Far away, but never far enough, a familiar round-faced man leans back in a creaking office chair, Balancing a cardboard coffee cup on his stomach, his brows furrow and eyes narrow, focused solely on the image playing on the screen of the computer in the small downtown internet cafe. Resting his head to one side, he sweeps his eyes over the picture, volume turned down to nothing. Bill Dean's tongue rolls over the inside of his cheek, thoughtfully, one hand snatching his cup up as he rises to stand.

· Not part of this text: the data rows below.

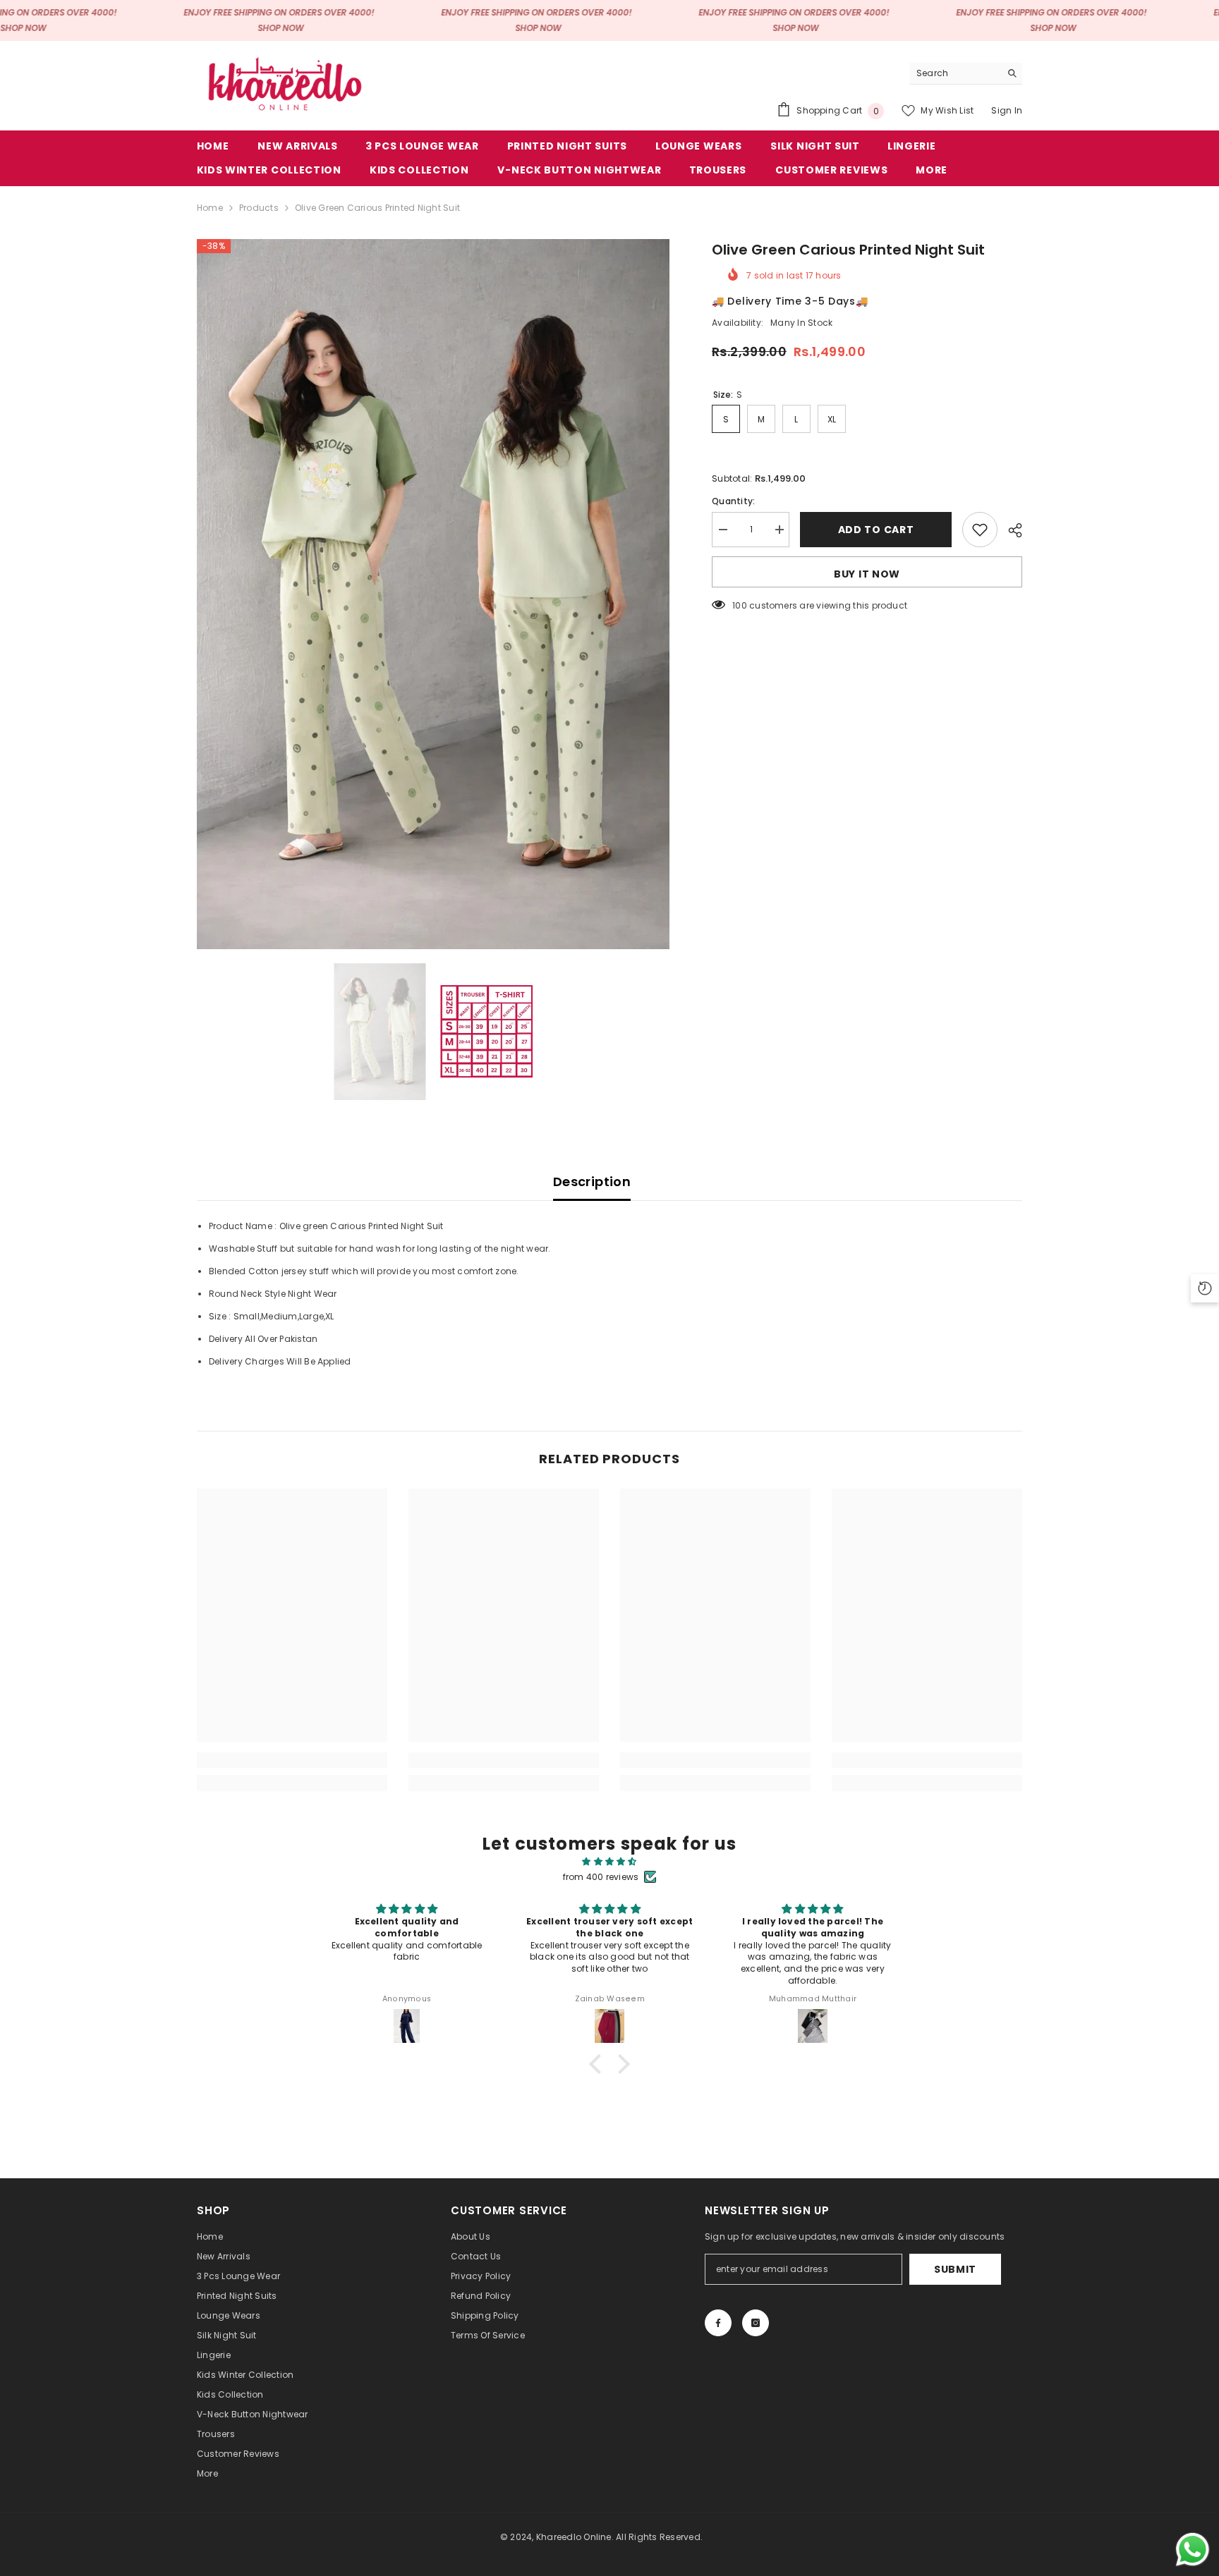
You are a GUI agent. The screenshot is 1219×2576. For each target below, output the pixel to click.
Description (592, 1181)
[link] (292, 1760)
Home (210, 208)
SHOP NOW (23, 28)
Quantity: (733, 501)
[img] (609, 1861)
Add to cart (876, 530)
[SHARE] (1009, 530)
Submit (955, 2269)
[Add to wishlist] (979, 529)
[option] (433, 594)
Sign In (1006, 110)
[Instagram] (755, 2322)
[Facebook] (718, 2322)
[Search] (965, 74)
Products (259, 208)
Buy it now (867, 574)
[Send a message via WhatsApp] (1192, 2549)
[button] (599, 2064)
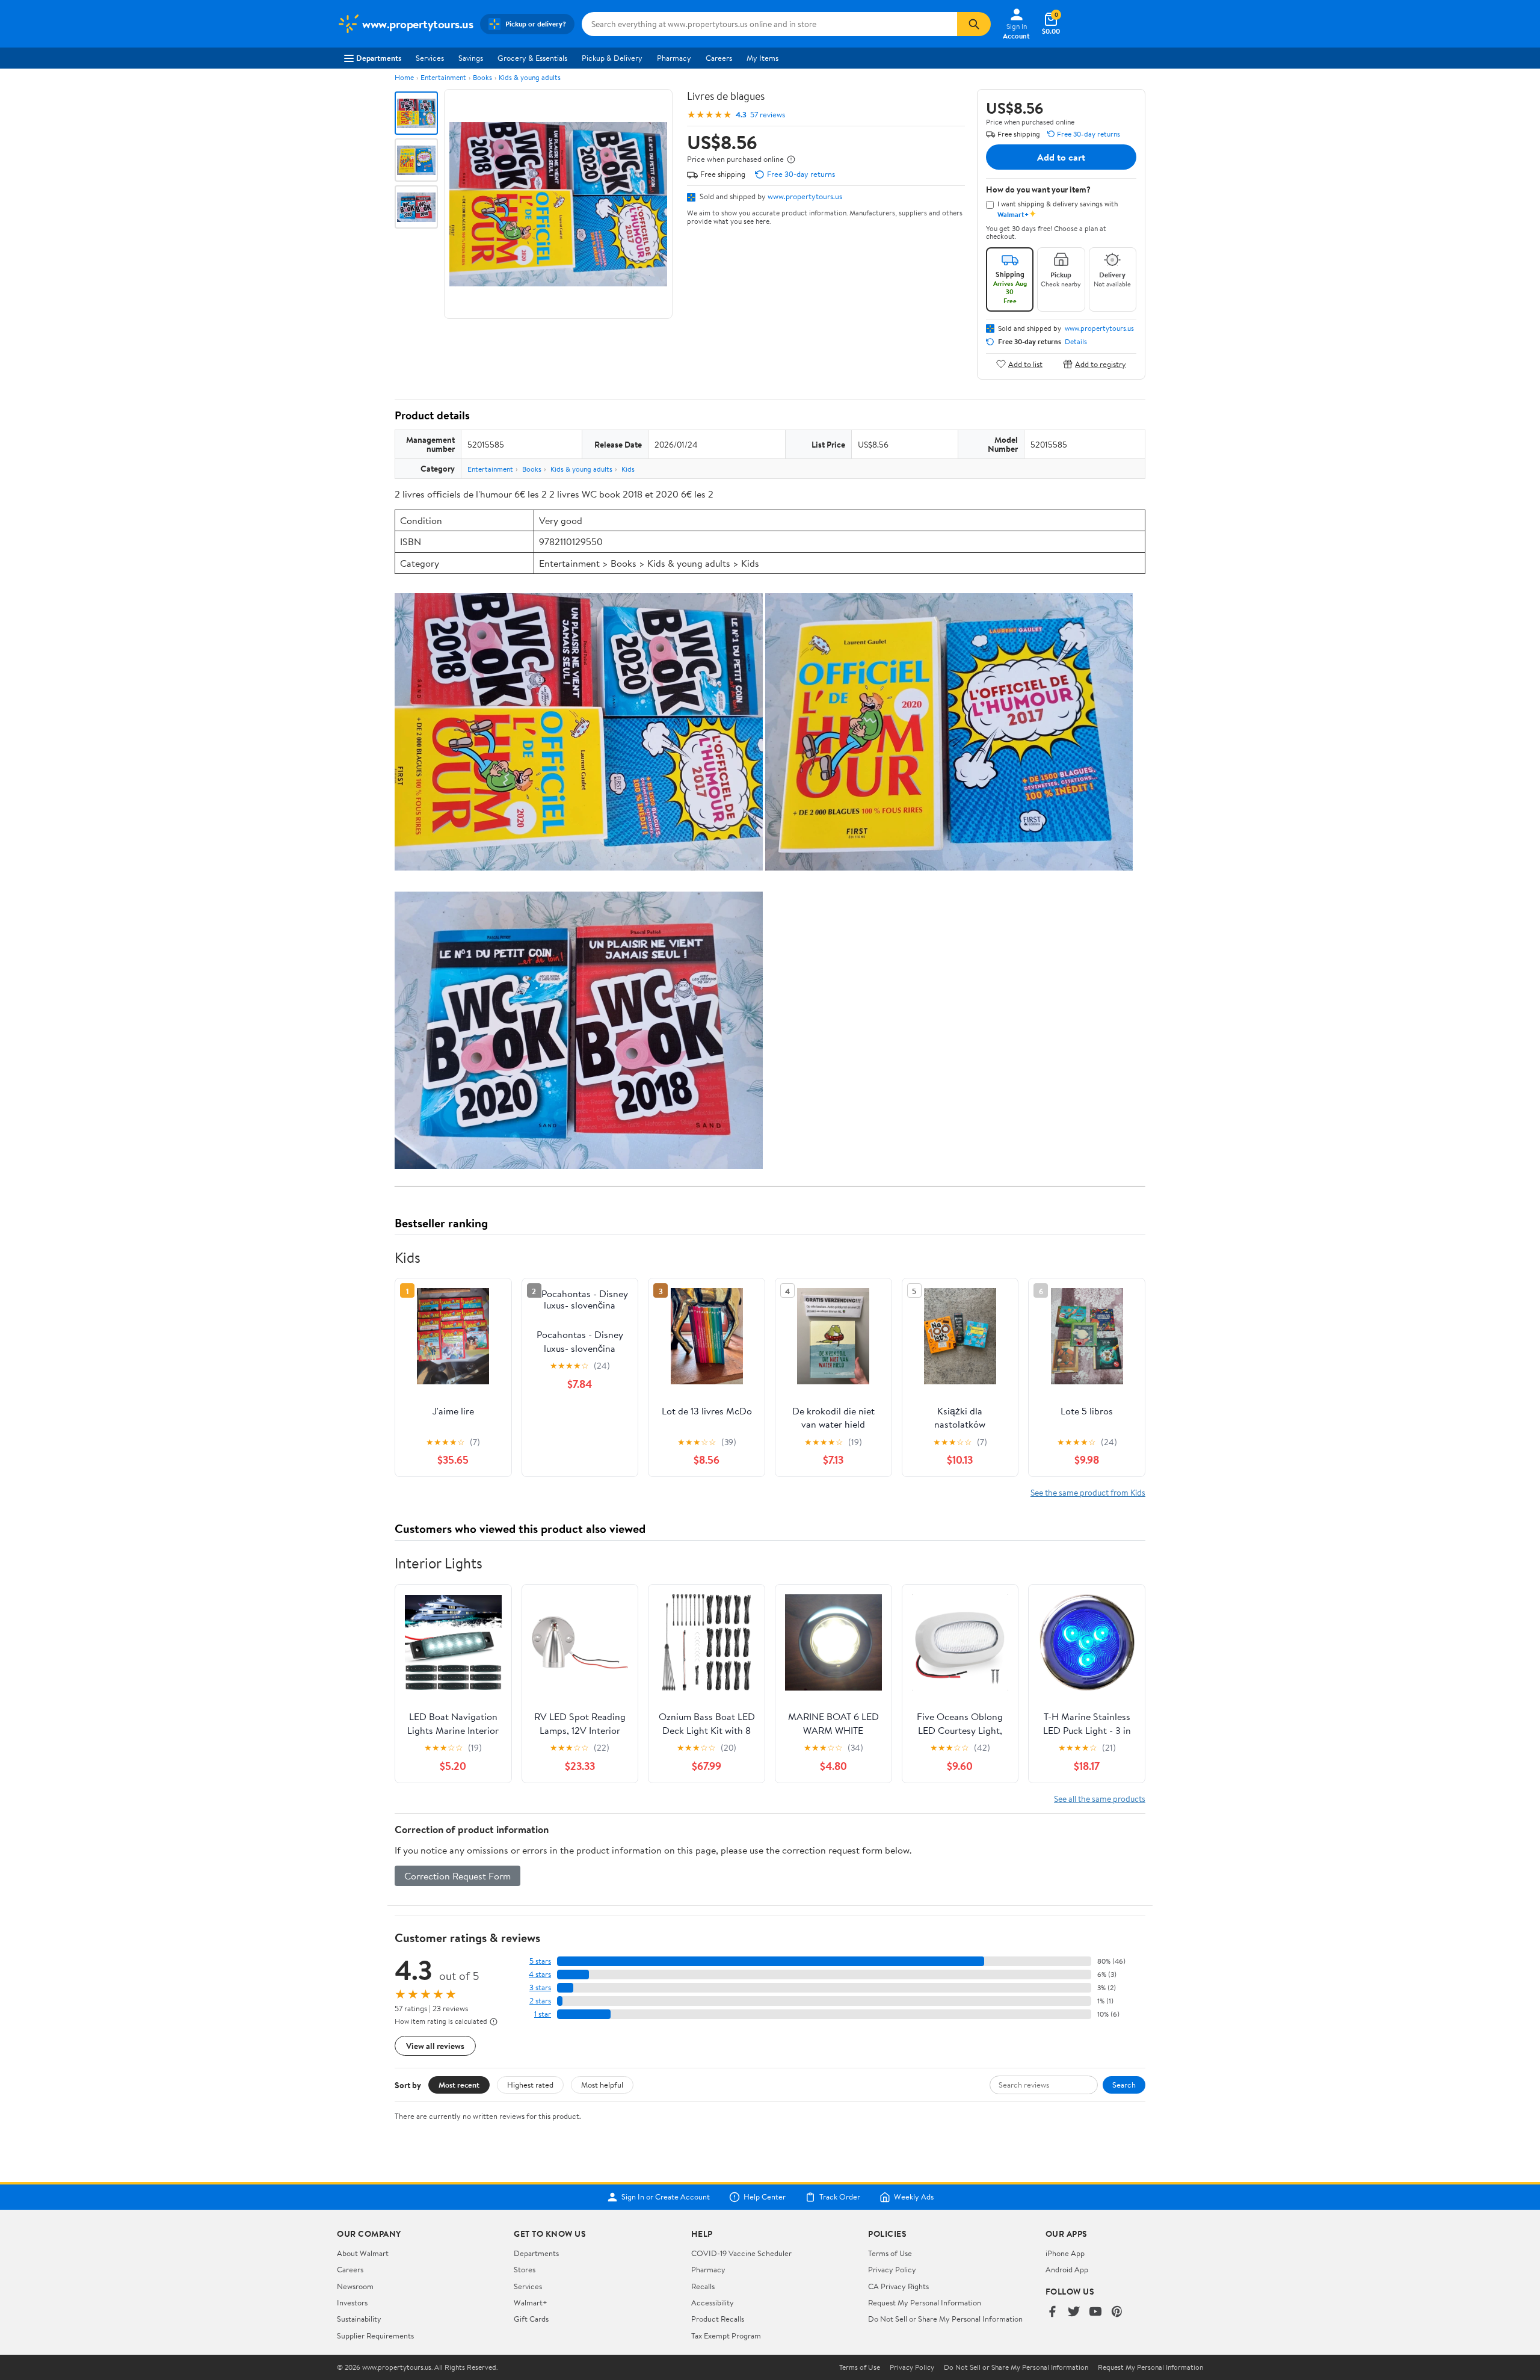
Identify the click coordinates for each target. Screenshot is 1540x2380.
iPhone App (1065, 2253)
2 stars (540, 2000)
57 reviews (767, 114)
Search (1124, 2084)
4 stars (540, 1974)
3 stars (540, 1987)
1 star (542, 2013)
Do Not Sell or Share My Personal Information (945, 2318)
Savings (470, 57)
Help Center (765, 2197)
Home (404, 77)
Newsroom (355, 2286)
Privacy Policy (892, 2269)
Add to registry (1100, 364)
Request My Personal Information (924, 2302)
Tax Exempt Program (726, 2335)
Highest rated (530, 2084)
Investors (352, 2302)
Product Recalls (717, 2318)
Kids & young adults (530, 77)
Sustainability (359, 2318)
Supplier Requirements (375, 2335)
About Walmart (363, 2253)
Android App (1067, 2269)
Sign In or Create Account (665, 2197)
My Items (762, 57)
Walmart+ (530, 2302)
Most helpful (602, 2084)
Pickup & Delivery (612, 57)
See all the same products (1099, 1798)
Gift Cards (531, 2318)
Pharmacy (674, 57)
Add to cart (1061, 157)
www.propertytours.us (805, 196)
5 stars (540, 1960)
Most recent (459, 2084)
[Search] (974, 24)
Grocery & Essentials (532, 57)
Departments (378, 57)
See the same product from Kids (1087, 1492)
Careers (719, 57)
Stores (524, 2269)
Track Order (839, 2197)
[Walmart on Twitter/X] (1073, 2312)
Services (430, 57)
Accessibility (712, 2302)
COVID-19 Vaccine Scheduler (741, 2253)
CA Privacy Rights (898, 2286)
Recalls (703, 2286)
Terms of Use (890, 2253)
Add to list (1025, 364)
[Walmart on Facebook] (1052, 2312)
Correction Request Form (457, 1875)
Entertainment (443, 77)
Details (1076, 342)
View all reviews (435, 2046)
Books (482, 77)
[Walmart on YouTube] (1095, 2312)
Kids (628, 469)
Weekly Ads (914, 2197)
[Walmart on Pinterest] (1117, 2312)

Behind him, a shorter man with curly copper hair narrows his eyes and looks from the screen to Bill. "What're we gon' do about that?" His eyes flick back to the screen as if to indicate the topic of his discussion. Bill only smiles, slapping a hand on the Irishman's shoulder.

"Don't you worry yer' Lucky Charmes about it," Bill notes with a confident smile, turning around and guiding the Irishman around and away from the screen as well. "I think we'll have this whole Helena problem under control before y'can start pissin' about your blue diamonds and green clovers." There's no amusement on the Irishman's face at that, as he and Bill make way for the door of the cafe.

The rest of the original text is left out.